The lines from the one containing "Given: Click the Bangladesh country cell" through the last line below, both ends included, must be reproduced exactly, with no pictures.

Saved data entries
========================================

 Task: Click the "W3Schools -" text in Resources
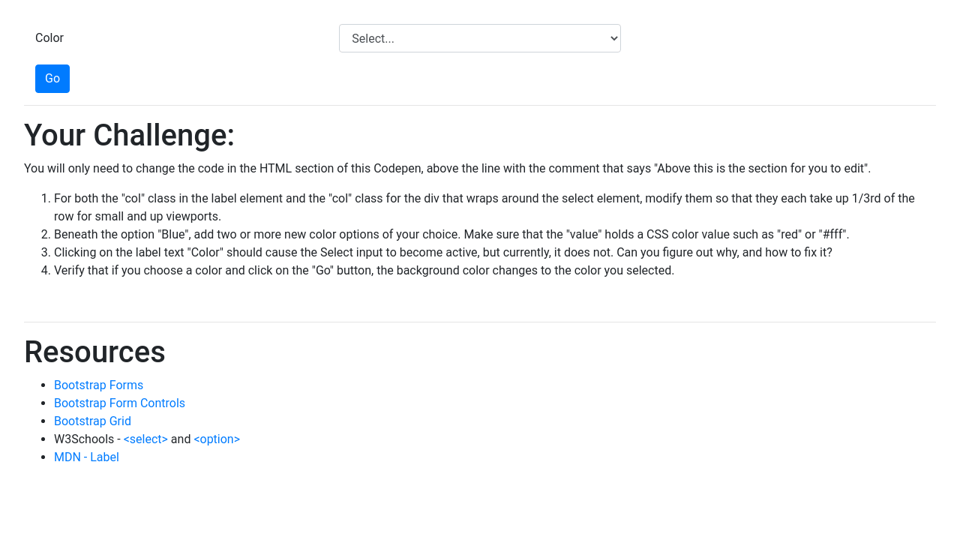86,439
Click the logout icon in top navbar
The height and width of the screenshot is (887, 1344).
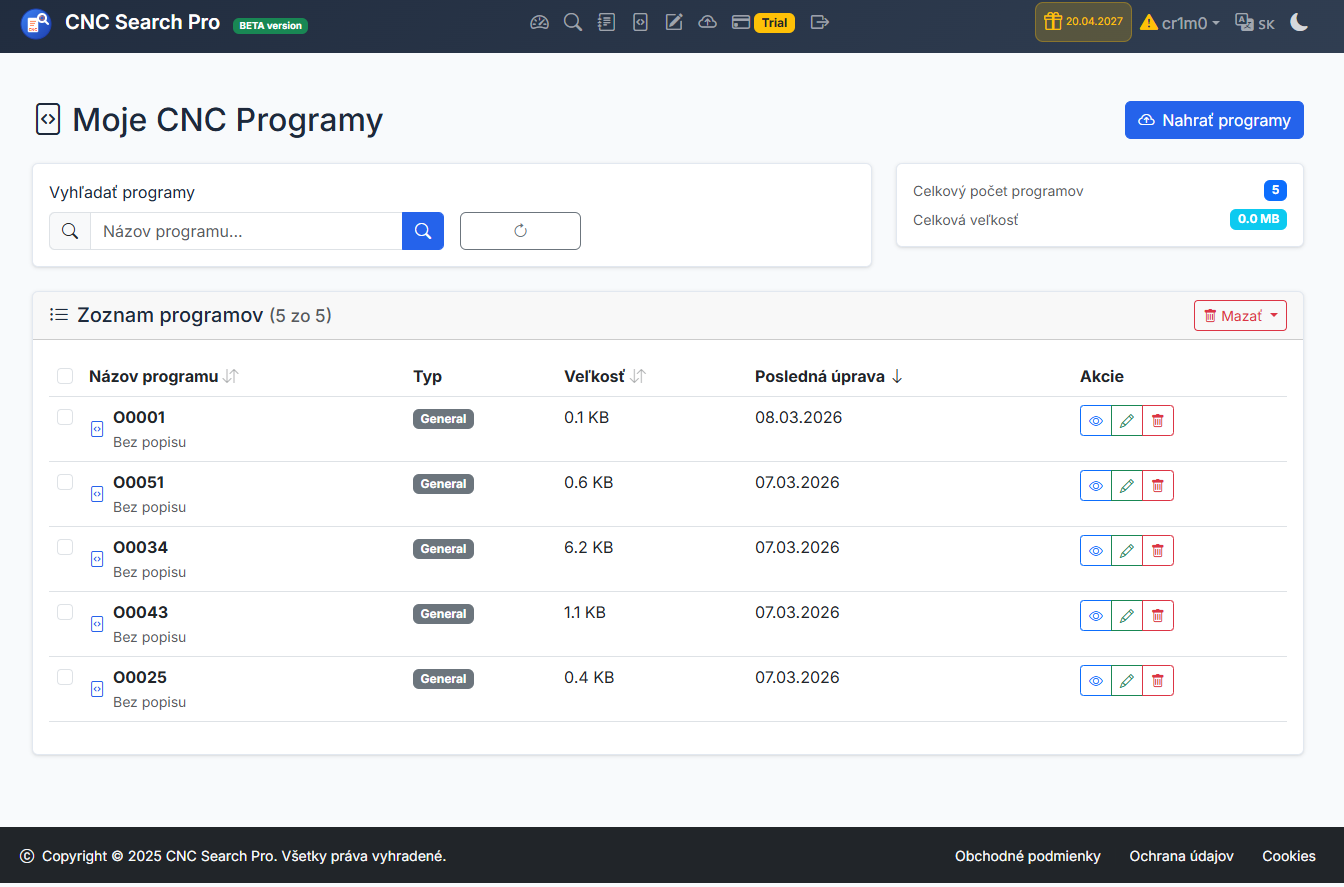(820, 22)
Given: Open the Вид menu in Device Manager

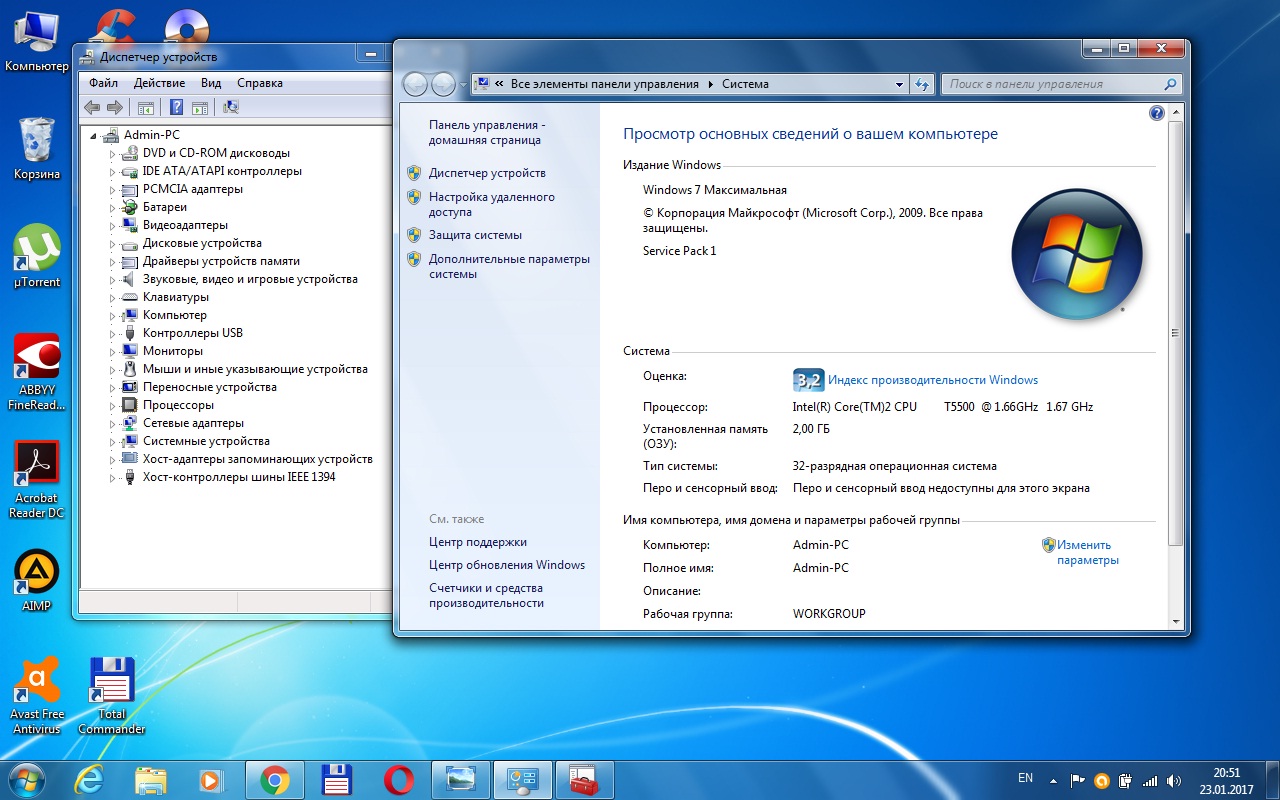Looking at the screenshot, I should [x=211, y=83].
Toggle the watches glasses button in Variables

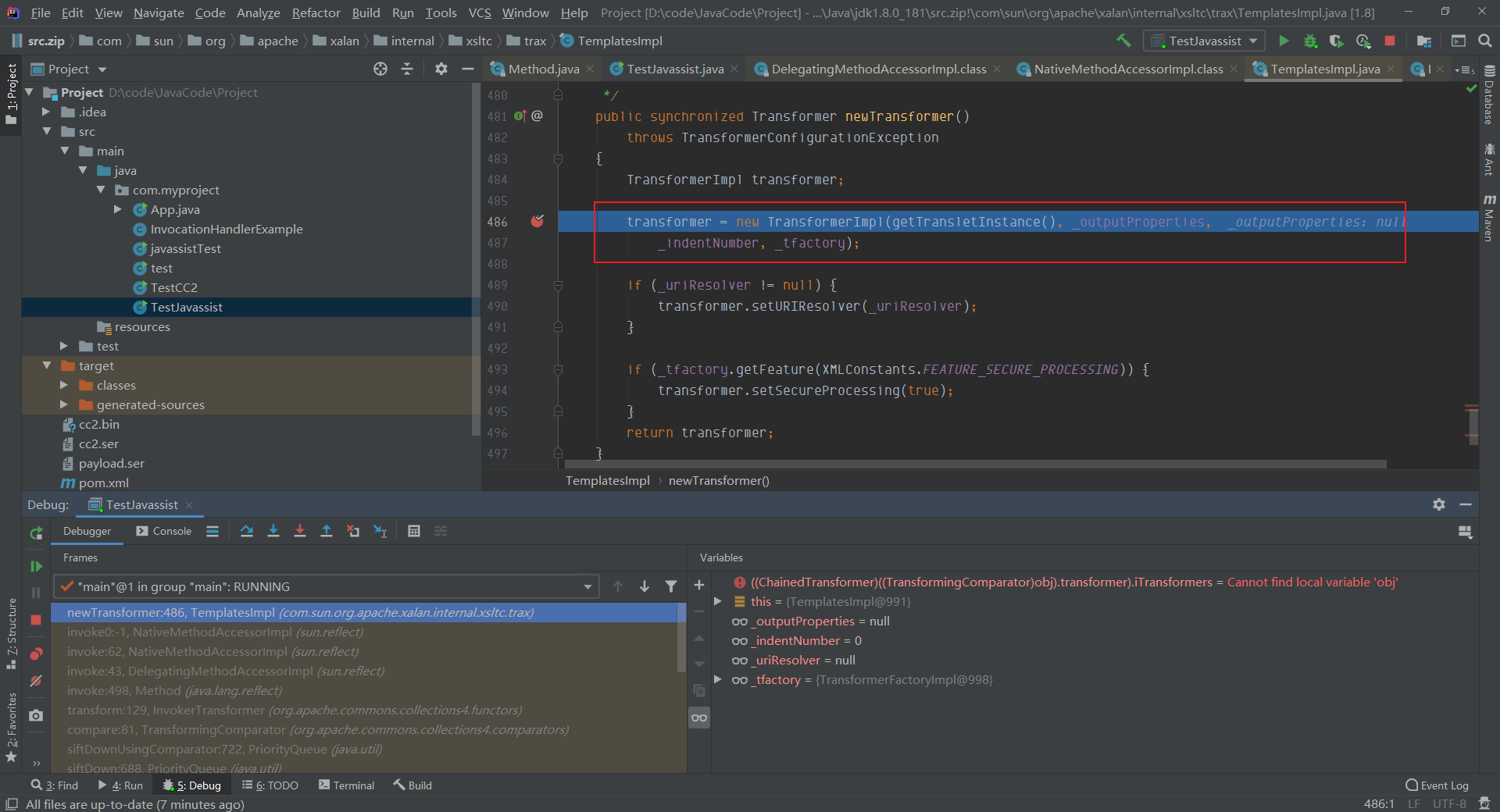(699, 718)

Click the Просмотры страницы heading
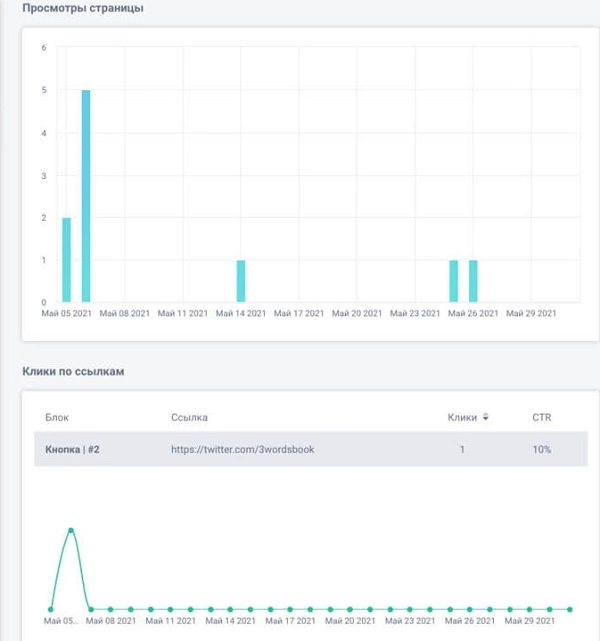point(82,9)
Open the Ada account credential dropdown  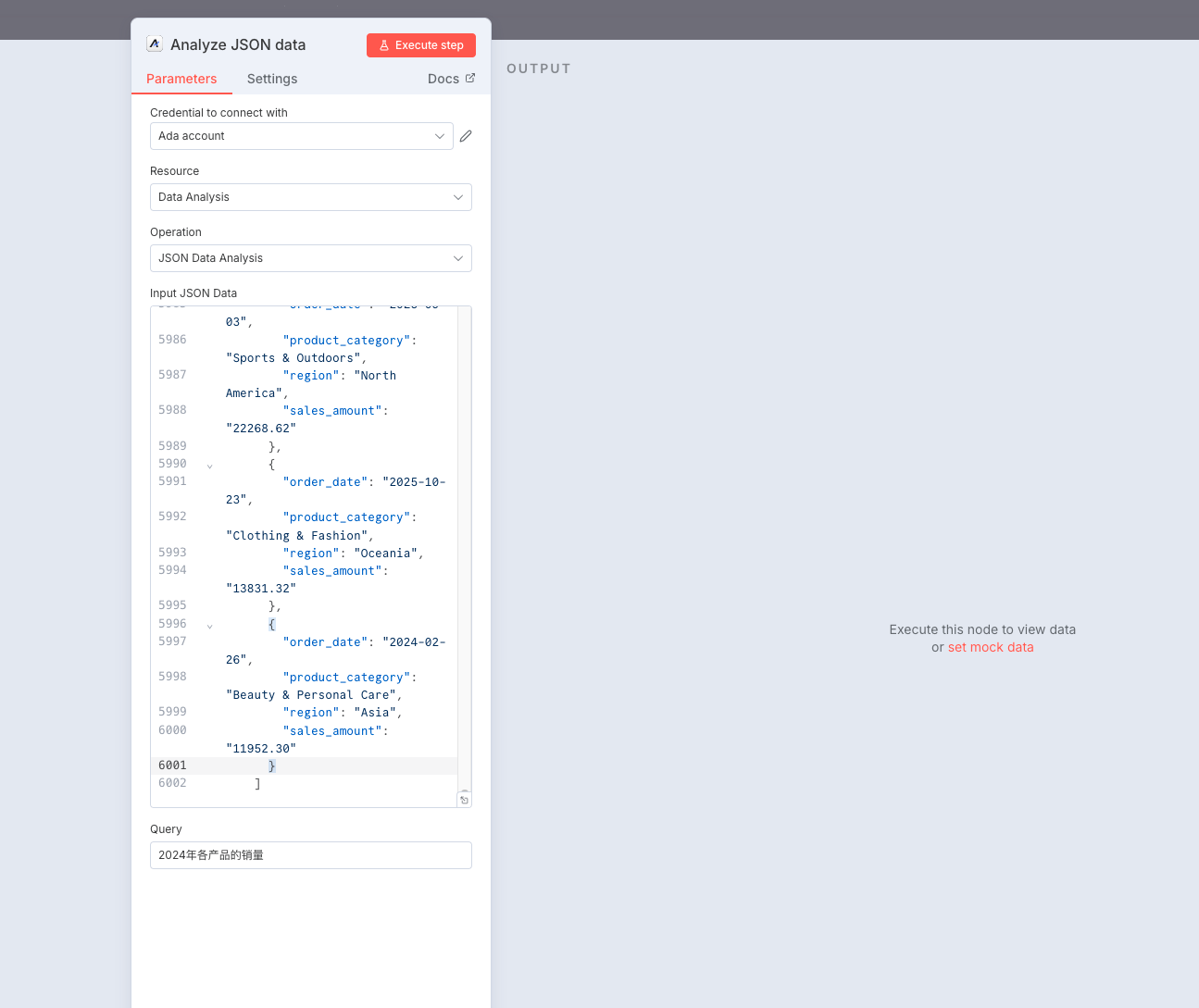click(301, 136)
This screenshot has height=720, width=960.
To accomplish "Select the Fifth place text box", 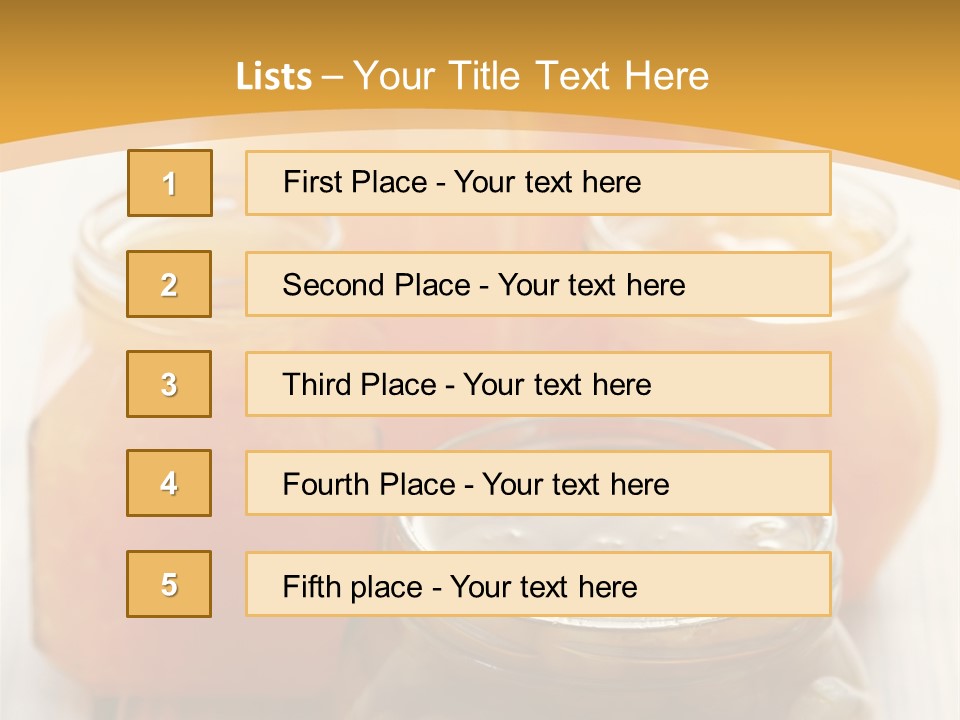I will coord(538,584).
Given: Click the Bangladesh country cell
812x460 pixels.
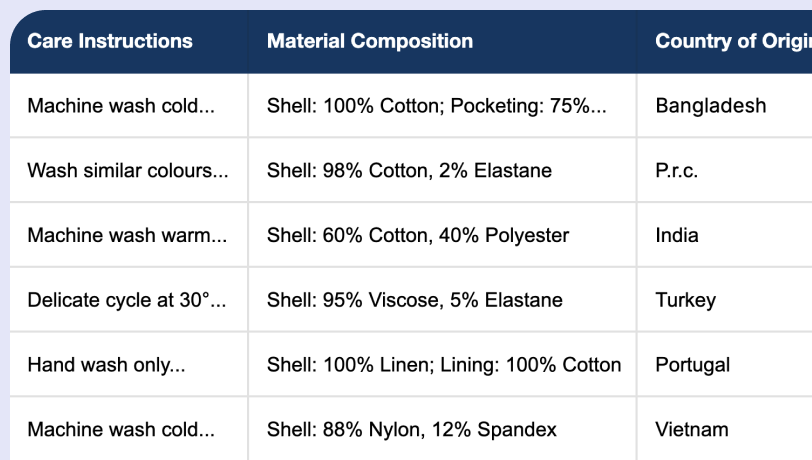Looking at the screenshot, I should tap(710, 106).
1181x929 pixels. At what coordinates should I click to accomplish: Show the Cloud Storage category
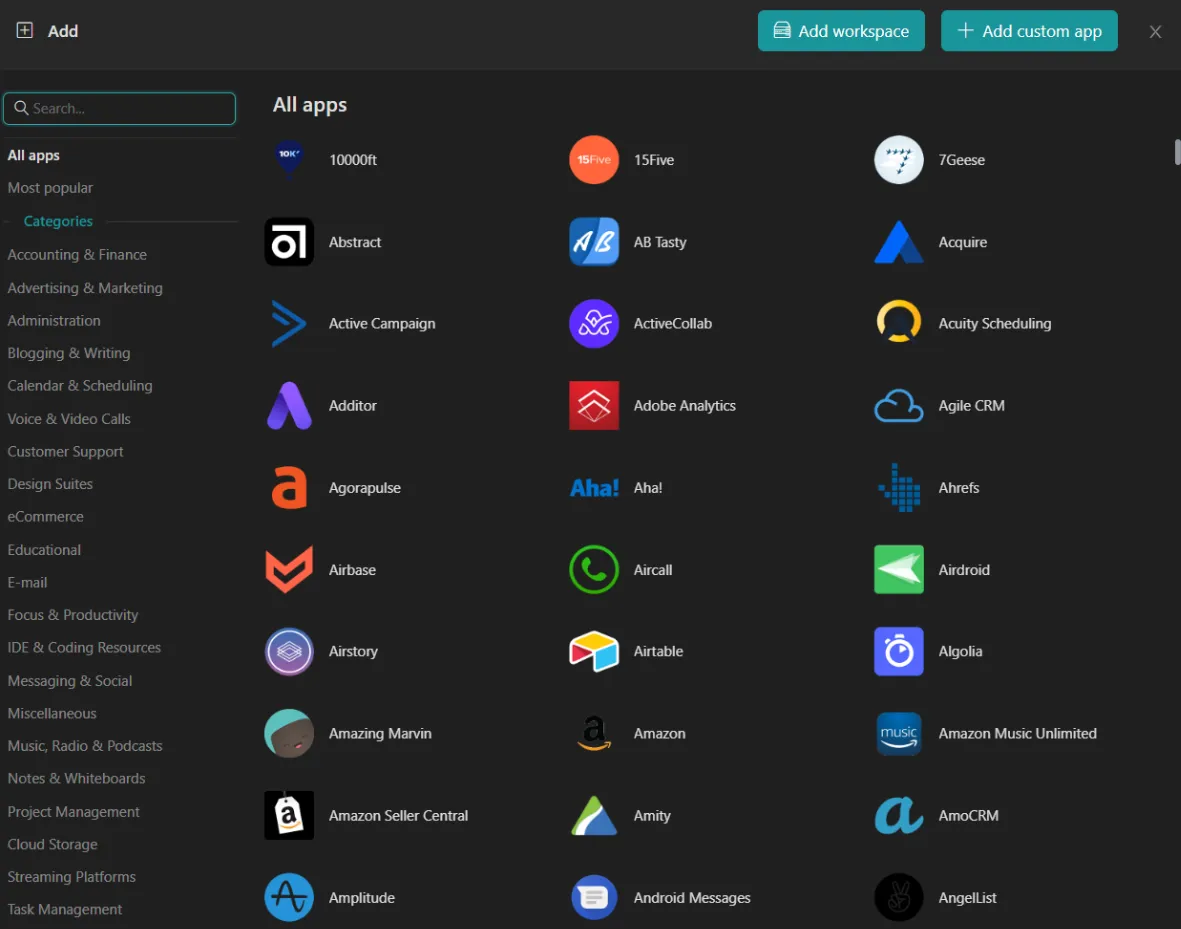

========================================

→ Written solution
Given: Click the Bangladesh country cell
812x460 pixels.
Looking at the screenshot, I should tap(710, 106).
1181x929 pixels. At what coordinates should I click to accomplish: Show the Cloud Storage category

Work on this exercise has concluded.